The chance that any fixed set of k+1 tosses gives k heads followed by a tail is:

(1/2)^(k+1)

In n tosses there are n-k possible starting points of such sequences. Therefore the expected number of wins is:

(n-k)*(1/2)^(k+1)

Using probability theory, one finds that the actual number of wins has what is called an approximate Poisson distribution. That is to say, the probability that you win exactly r pennies is given approximately by the Poisson probability:

p[r] = lambda^r/r! * e^(-lambda), lambda = (n-k)*(1/2)^(k+1)

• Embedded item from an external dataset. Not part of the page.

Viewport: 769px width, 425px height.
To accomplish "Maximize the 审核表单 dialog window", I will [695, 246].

Your average number of wins equals lambda. If lambda is big, then the number of wins will generally be big also, and if lambda is small then there will be only a small number of wins (perhaps 0).

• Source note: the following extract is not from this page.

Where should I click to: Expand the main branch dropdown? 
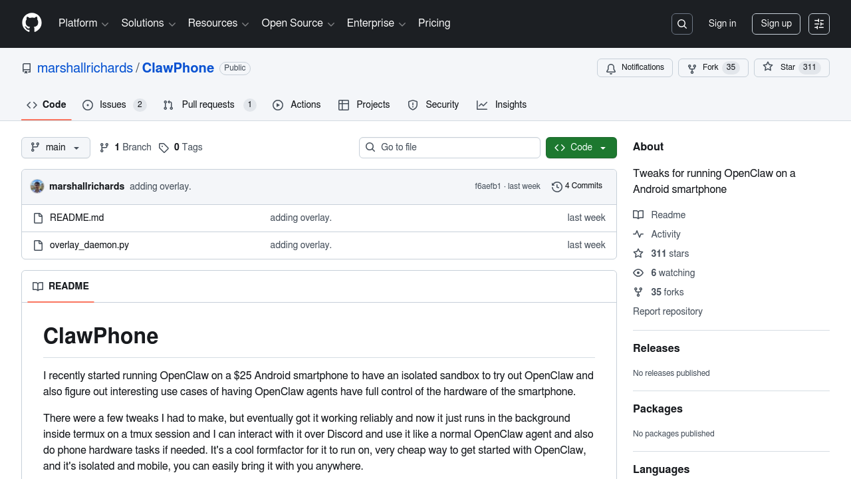point(56,148)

The threshold between big and small occurs when lambda is a 'reasonable' number, say the value 1. When lambda = 1, then k is very close to log2(n). In this threshold case the Poisson probabilities are given in the following table.

p[0]=0.368, p[1]=0.368, p[2]=0.184, p[3]=0.061, p[4]=0.015, p[5]=0.003

Substantially longer runs than log2(n) are exceedingly unlikely, while substantially shorter runs are commonplace.

Acknowledgements

This solution was written by Geoffrey Grimmett. You may also be interested in his article "What a coincidence!" elsewhere in this issue.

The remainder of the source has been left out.